Column | Max Verstappen’s stomach ache

“My father had a plan. And I had to stick to that plan.” I read the interview with Max Verstappen Time Magazine. A special interview, but not because no Dutchman has ever appeared solo on the cover of one of the world’s leading magazines since 1966. Max talks about his upbringing. And about his father. He almost never does that. He talks briefly, leaving a door ajar.

When he was two years old, father Jos gave him a very small quad bike. Even before he turned five, Max was already in a kart. When his son turned out to be talented, Jos went all-in, writes Time. A story we have known for a long time in the Netherlands: Jos built the engines for his son’s karts, he tinkered day and night, precisely and diligently. He drove Max all over Europe, rides of thirteen hours at a time, to let his son race.

Even when it was pouring with rain and other families went home, Jos had his son train on soaked courts. Max was not yet ten years old at the time. “I saw other children running around and playing, they weren’t thinking about the future yet,” he now tells Time. “But my father had a plan. And I had to stick to that plan.”

An upbringing that sounds like a fairy tale. A father who was motivated to the core, a son who oozed talent. Together they did everything they could. Work hard, continue where others stop; that’s where you make the distinction. This is how you breed champions, this is how you become a world star.
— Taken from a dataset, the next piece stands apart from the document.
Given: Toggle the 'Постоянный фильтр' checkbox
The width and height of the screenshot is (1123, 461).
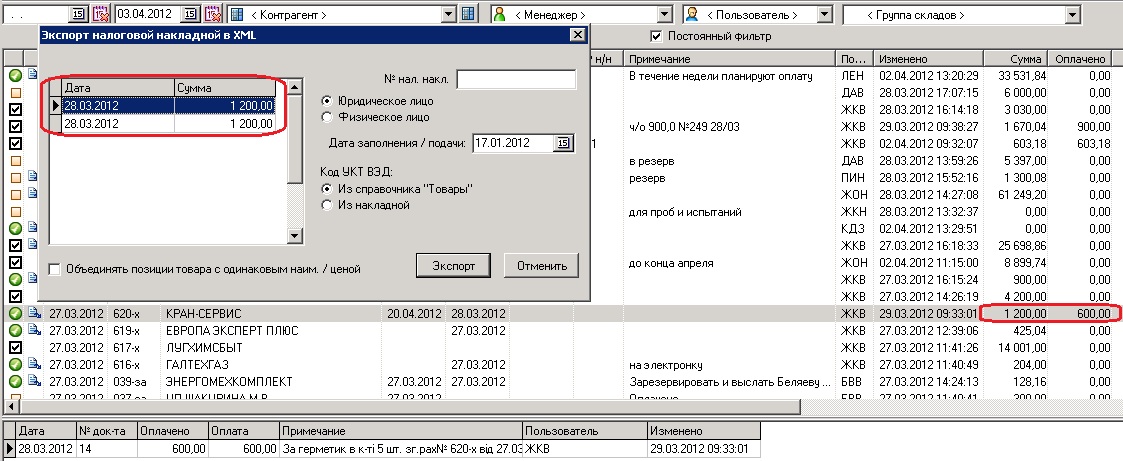Looking at the screenshot, I should pyautogui.click(x=657, y=37).
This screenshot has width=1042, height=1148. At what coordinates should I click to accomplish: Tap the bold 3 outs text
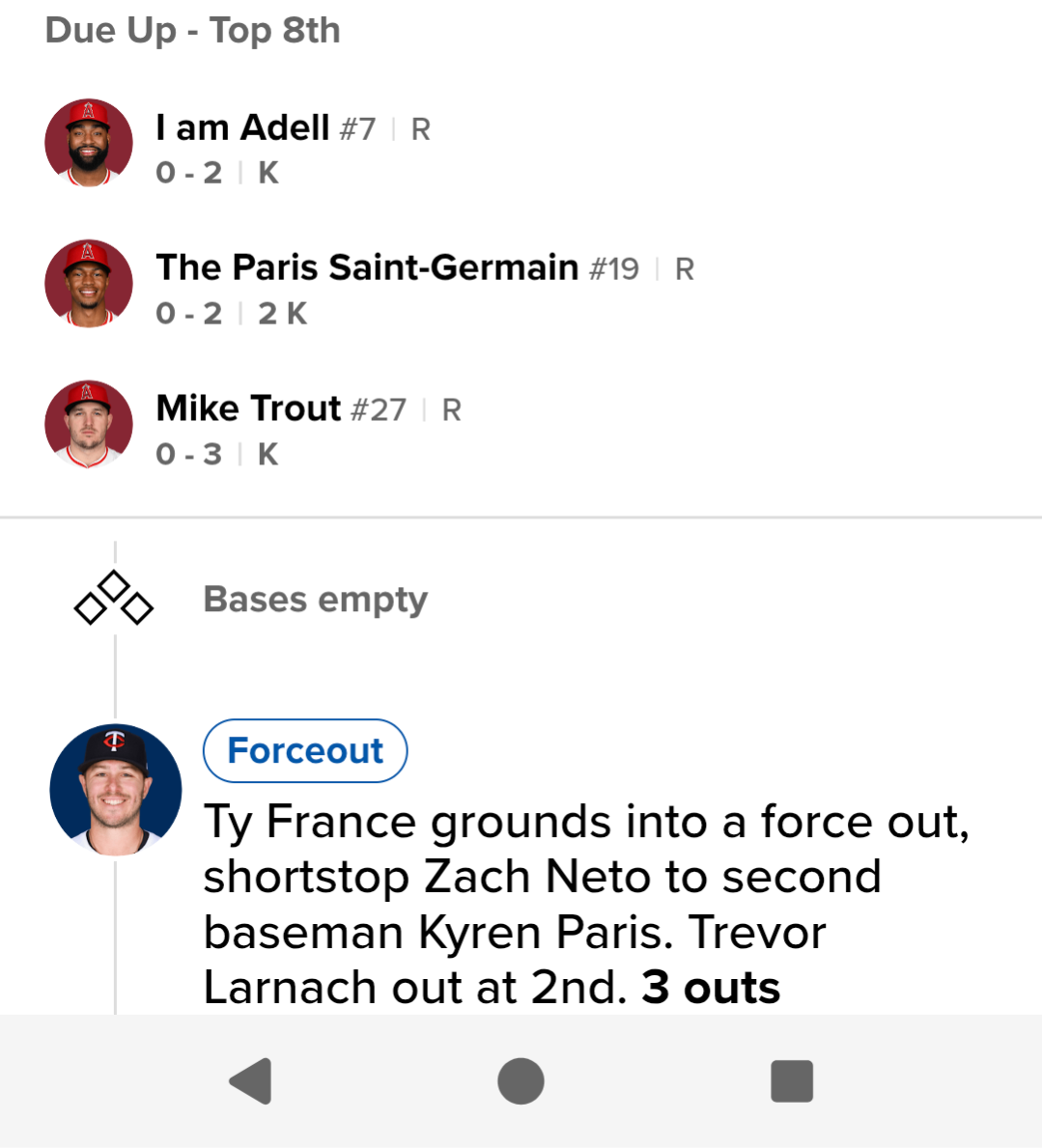tap(711, 988)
When Max was fourteen, he was overtaken by another driver during a race in Naples. Instead of waiting patiently to take the lead again, Max took a risk and crashed. Jos was furious. In the car on the way home, Jos stopped at a gas station. “Max wanted to talk to me, I didn’t want to,” Jos says in the story in Time. “So I said: if you don’t shut up now, I will put you out of the car.” Max apparently didn’t keep his mouth shut, because Jos left Max at the pump. A little later he returned to pick Max up. Then he didn’t talk to his son for a week.
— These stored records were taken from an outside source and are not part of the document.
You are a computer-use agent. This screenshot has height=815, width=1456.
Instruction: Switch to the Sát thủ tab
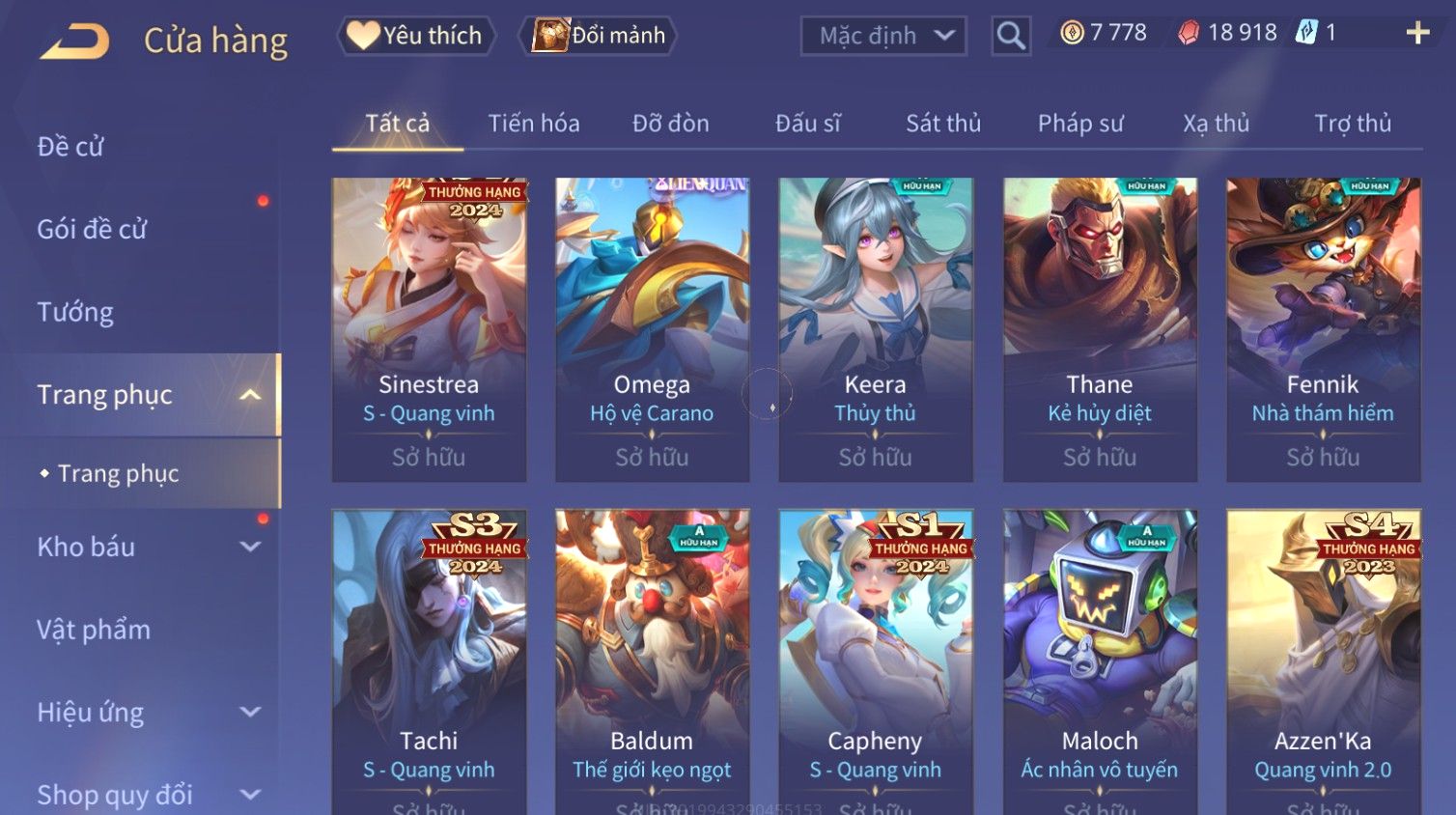point(943,124)
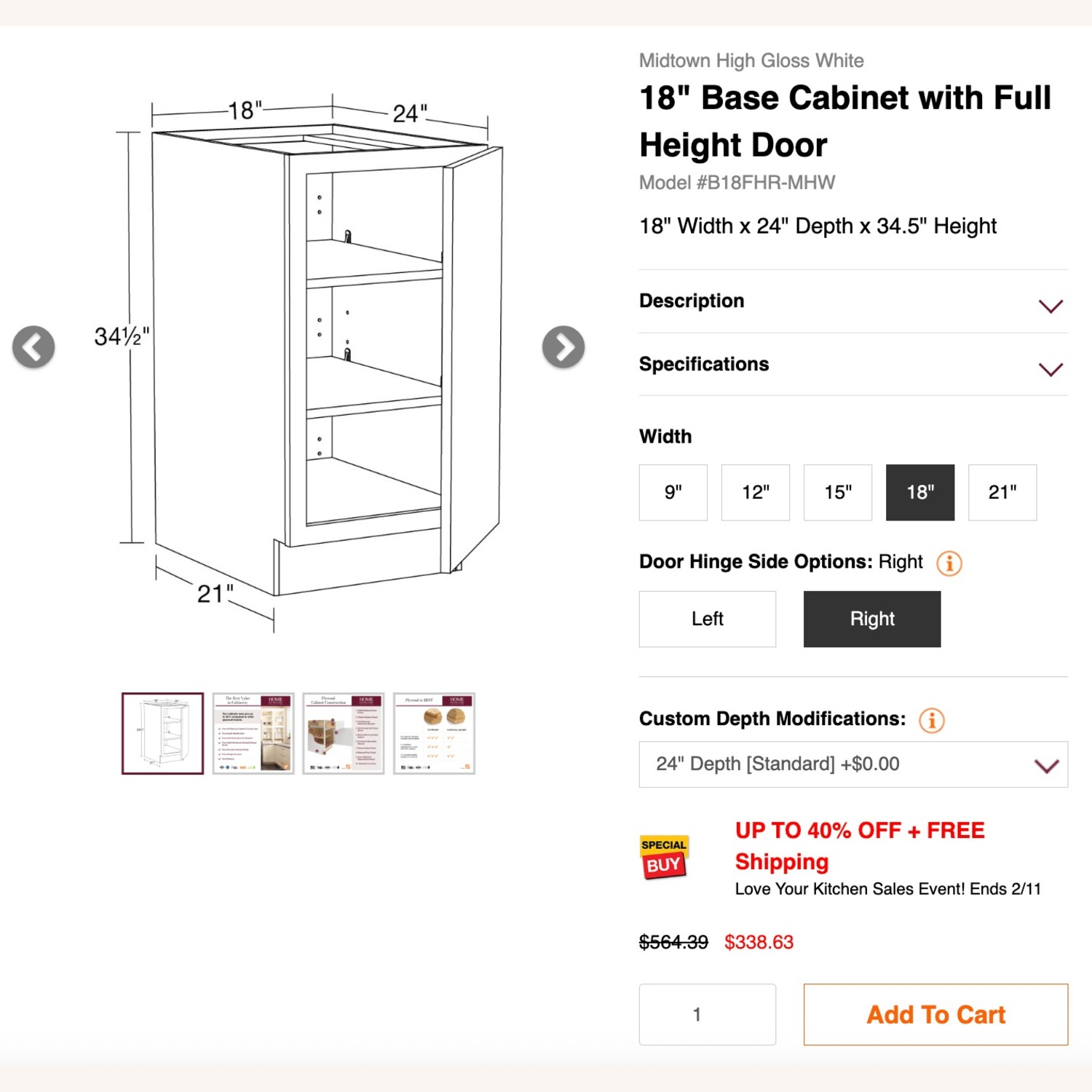This screenshot has width=1092, height=1092.
Task: Select the 21 inch width option
Action: 1002,492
Only once did Jos hit his son on the helmet before the start of a race in England. Not more often, Jos emphasizes. And: “He needed that.” Max won the race. Not much later, Max, at the age of seventeen, became the youngest driver ever in Formula 1.
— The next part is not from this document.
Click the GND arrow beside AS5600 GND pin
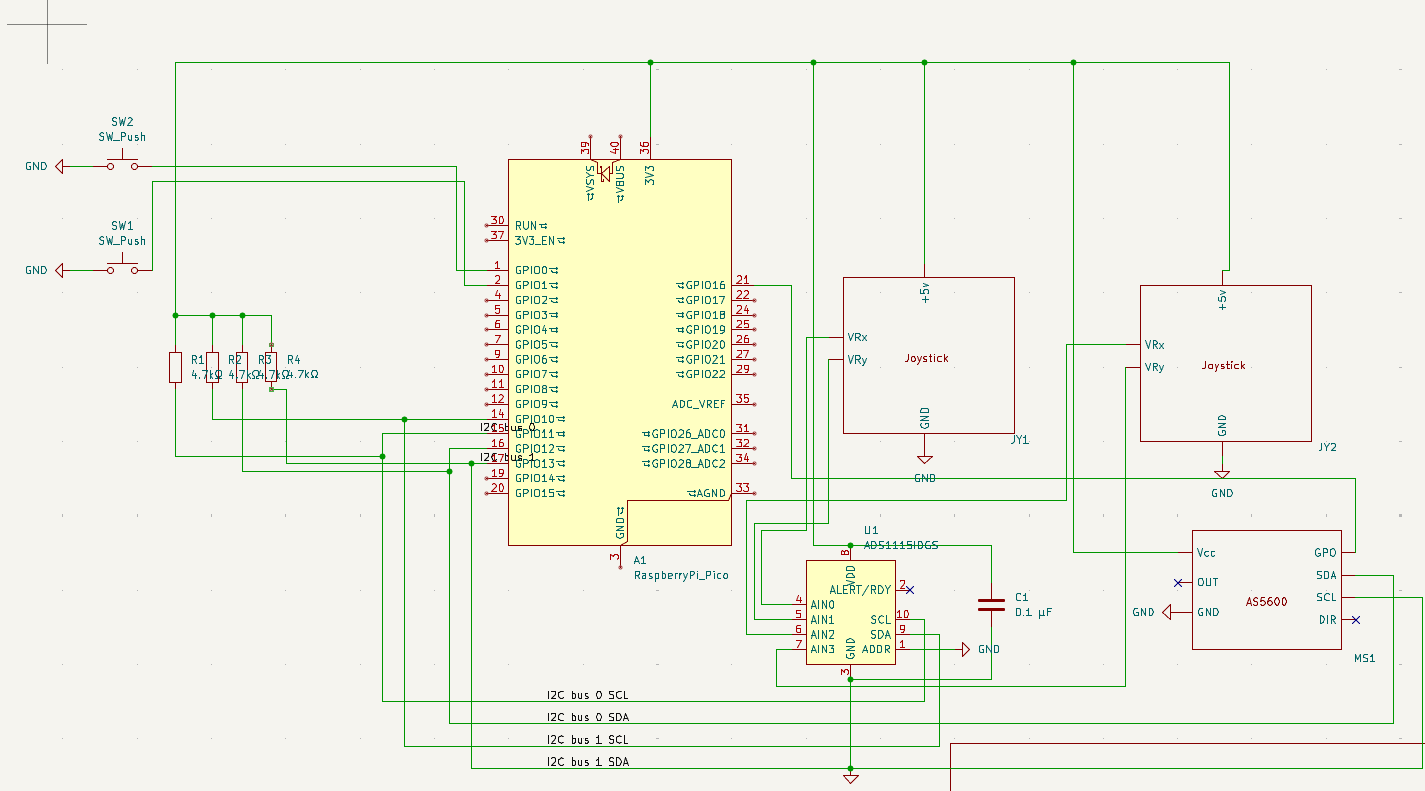The height and width of the screenshot is (791, 1425). coord(1168,612)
I read and reread these passages, and I don’t know which makes my stomach ache more: what is said, or what is not said. Of the thought of Max not being allowed to run around and play, or of Max being left at the gas pump. From a father who refuses to talk to you for a week when you’re still a teenager.

The upbringing was successful: Max has become exactly what Jos wanted. He is the very best, filthy rich, world famous. “My father had a plan. And I had to stick to that plan.” I’m reading it again, and would love to know: has anyone ever asked what Max himself actually wants?

Marijn de Vries is a former professional cyclist and journalist.